== EXERCISE MATERIAL

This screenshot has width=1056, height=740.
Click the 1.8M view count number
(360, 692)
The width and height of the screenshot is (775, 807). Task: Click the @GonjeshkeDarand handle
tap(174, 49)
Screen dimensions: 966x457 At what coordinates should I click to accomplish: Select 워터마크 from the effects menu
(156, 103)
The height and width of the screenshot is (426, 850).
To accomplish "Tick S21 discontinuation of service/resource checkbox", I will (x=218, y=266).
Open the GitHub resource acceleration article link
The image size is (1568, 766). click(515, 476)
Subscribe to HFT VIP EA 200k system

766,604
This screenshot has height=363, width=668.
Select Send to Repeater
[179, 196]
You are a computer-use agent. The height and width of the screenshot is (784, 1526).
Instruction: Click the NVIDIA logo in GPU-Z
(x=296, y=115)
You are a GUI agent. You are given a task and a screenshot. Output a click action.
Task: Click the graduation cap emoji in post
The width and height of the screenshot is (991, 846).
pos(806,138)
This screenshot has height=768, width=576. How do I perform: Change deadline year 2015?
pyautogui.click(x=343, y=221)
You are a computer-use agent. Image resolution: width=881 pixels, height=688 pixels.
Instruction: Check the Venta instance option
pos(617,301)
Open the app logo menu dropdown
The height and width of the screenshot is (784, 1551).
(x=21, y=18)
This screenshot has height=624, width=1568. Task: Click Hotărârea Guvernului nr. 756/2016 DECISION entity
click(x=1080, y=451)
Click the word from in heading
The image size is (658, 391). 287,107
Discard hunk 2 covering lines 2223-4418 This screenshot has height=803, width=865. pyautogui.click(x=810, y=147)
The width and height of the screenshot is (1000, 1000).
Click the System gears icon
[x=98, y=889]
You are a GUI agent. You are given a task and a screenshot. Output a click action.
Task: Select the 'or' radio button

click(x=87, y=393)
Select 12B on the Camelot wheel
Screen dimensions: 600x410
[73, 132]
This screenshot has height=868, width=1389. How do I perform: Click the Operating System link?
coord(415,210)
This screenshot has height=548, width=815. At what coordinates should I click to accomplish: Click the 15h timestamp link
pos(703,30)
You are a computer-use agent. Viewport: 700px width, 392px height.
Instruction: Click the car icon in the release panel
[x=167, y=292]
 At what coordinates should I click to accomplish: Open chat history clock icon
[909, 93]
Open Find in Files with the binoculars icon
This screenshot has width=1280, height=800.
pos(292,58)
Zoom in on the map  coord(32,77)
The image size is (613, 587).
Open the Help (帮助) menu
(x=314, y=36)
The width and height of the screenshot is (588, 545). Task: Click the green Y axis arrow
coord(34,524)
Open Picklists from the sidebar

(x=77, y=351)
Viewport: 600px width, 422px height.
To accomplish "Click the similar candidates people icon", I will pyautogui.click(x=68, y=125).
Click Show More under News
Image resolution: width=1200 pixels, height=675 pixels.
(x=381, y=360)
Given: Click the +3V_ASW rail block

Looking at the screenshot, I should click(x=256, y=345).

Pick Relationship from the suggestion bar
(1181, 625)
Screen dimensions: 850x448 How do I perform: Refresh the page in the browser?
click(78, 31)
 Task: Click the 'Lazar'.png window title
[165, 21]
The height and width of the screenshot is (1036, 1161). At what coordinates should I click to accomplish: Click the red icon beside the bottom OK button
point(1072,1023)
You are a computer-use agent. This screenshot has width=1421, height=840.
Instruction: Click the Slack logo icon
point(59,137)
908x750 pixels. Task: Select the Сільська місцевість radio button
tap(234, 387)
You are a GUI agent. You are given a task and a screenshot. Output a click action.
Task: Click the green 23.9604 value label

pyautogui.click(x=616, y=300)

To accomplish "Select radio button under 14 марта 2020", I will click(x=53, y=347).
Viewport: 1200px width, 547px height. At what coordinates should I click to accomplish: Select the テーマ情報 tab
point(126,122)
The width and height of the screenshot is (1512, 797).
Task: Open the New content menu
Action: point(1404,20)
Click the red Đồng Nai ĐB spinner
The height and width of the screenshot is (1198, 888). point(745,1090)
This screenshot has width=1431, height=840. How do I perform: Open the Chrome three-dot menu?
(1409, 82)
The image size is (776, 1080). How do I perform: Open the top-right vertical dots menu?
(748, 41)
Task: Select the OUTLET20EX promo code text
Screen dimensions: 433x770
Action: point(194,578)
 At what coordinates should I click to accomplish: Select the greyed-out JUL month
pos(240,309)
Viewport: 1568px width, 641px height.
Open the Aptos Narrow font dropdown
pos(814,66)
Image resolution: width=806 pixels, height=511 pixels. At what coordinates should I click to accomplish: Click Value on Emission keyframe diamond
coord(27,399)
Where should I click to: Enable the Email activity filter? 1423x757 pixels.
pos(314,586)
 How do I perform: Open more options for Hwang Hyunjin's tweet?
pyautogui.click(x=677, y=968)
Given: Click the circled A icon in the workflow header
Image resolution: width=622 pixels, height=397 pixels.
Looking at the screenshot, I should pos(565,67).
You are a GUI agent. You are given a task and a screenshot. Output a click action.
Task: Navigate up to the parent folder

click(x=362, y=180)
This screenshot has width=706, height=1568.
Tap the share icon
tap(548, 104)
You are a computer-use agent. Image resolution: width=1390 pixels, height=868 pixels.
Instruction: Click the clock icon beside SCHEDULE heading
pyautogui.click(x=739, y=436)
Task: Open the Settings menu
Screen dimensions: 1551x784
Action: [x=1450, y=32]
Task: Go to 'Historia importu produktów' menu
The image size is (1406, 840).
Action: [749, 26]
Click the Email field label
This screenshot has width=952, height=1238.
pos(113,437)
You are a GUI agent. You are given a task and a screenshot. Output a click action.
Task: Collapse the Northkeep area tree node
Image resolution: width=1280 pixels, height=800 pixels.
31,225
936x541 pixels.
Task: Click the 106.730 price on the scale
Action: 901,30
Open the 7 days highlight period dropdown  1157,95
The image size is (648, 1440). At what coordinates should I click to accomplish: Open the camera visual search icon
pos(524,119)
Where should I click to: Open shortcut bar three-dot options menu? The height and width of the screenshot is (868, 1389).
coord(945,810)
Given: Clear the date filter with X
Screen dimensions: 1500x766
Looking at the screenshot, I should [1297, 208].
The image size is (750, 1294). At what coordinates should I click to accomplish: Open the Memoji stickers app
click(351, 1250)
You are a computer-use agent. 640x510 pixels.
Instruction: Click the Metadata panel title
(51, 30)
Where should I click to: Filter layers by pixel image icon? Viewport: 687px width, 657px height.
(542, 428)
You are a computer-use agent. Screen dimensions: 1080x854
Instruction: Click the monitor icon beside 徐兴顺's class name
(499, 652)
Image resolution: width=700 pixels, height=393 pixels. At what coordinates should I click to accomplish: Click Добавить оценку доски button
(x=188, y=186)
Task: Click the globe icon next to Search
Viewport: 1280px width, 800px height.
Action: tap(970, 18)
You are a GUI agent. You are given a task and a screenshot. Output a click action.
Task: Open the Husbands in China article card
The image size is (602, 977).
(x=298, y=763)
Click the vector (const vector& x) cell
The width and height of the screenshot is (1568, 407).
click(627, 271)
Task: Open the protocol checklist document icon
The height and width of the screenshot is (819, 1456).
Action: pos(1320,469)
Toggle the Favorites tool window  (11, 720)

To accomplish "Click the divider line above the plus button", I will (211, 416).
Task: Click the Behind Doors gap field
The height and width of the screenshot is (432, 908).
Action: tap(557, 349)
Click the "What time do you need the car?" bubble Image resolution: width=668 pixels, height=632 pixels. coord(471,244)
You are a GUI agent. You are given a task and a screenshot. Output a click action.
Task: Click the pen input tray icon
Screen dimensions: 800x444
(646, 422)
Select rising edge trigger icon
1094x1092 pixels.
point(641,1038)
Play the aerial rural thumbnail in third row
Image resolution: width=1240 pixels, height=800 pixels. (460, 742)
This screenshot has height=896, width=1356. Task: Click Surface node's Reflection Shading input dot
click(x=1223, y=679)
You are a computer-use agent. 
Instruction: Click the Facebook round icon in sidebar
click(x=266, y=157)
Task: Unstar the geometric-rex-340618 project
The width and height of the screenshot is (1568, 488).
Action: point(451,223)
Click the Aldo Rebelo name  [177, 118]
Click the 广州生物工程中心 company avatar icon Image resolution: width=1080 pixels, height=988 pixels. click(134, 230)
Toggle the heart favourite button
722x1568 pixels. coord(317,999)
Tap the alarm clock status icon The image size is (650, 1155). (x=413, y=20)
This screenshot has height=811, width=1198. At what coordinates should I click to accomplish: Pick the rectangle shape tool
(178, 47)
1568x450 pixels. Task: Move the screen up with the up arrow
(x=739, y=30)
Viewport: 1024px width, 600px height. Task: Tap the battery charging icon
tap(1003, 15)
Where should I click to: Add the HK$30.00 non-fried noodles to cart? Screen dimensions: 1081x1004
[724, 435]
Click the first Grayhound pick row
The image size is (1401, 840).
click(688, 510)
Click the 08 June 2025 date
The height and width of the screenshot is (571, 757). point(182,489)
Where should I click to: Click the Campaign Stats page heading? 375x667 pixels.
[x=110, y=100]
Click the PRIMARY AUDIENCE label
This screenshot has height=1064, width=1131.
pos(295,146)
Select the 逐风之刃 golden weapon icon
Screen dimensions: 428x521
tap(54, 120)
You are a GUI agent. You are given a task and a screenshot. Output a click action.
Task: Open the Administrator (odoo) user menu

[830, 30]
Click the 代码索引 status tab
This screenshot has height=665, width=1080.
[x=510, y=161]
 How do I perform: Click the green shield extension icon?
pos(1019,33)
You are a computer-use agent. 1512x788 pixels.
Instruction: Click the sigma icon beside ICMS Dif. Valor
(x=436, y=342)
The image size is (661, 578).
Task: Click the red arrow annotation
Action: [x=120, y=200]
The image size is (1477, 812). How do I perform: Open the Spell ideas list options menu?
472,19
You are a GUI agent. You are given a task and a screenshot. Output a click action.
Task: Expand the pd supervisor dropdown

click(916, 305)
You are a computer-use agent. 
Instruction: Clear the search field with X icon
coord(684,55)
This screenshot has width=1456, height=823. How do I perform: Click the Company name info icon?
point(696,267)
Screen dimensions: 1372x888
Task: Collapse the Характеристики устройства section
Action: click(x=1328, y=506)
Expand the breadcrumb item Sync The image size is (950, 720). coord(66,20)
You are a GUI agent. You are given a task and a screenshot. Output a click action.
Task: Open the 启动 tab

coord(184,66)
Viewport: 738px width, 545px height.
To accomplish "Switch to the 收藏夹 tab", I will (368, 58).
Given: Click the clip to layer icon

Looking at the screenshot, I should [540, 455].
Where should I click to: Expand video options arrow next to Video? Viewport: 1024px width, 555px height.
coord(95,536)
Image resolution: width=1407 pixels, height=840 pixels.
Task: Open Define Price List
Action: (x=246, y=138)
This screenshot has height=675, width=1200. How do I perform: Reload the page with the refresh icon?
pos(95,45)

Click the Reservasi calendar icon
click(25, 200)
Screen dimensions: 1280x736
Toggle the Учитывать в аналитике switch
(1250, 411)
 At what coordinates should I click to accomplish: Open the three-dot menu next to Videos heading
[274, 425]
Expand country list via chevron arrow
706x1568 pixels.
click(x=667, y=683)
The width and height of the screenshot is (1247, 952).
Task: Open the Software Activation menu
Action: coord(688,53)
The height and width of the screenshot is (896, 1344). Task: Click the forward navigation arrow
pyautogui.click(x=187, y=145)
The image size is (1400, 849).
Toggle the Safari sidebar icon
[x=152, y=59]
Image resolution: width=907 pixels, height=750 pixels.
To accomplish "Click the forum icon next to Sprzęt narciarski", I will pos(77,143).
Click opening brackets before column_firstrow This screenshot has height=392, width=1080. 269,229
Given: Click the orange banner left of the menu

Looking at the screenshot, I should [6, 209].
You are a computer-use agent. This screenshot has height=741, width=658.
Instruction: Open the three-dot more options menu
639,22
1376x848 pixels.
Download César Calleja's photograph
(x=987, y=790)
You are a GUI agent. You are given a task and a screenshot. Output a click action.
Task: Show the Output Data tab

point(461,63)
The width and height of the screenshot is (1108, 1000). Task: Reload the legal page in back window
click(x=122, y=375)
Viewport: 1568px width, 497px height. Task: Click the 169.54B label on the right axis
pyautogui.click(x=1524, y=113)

====

• YOUR OBJECTIVE:
Repeat the rows above word for word, starting at the line with "Pick Relationship from the suggestion bar" and going up to and including the line with "Action: point(1404,20)".

• OUTPUT:
Pick Relationship from the suggestion bar
(1181, 625)
Screen dimensions: 850x448 How do I perform: Refresh the page in the browser?
click(78, 31)
 Task: Click the 'Lazar'.png window title
[165, 21]
The height and width of the screenshot is (1036, 1161). At what coordinates should I click to accomplish: Click the red icon beside the bottom OK button
point(1072,1023)
You are a computer-use agent. This screenshot has width=1421, height=840.
Instruction: Click the Slack logo icon
point(59,137)
908x750 pixels. Task: Select the Сільська місцевість radio button
tap(234, 387)
You are a GUI agent. You are given a task and a screenshot. Output a click action.
Task: Click the green 23.9604 value label

pyautogui.click(x=616, y=300)

To accomplish "Select radio button under 14 марта 2020", I will click(x=53, y=347).
Viewport: 1200px width, 547px height. At what coordinates should I click to accomplish: Select the テーマ情報 tab
point(126,122)
The width and height of the screenshot is (1512, 797).
Task: Open the New content menu
Action: point(1404,20)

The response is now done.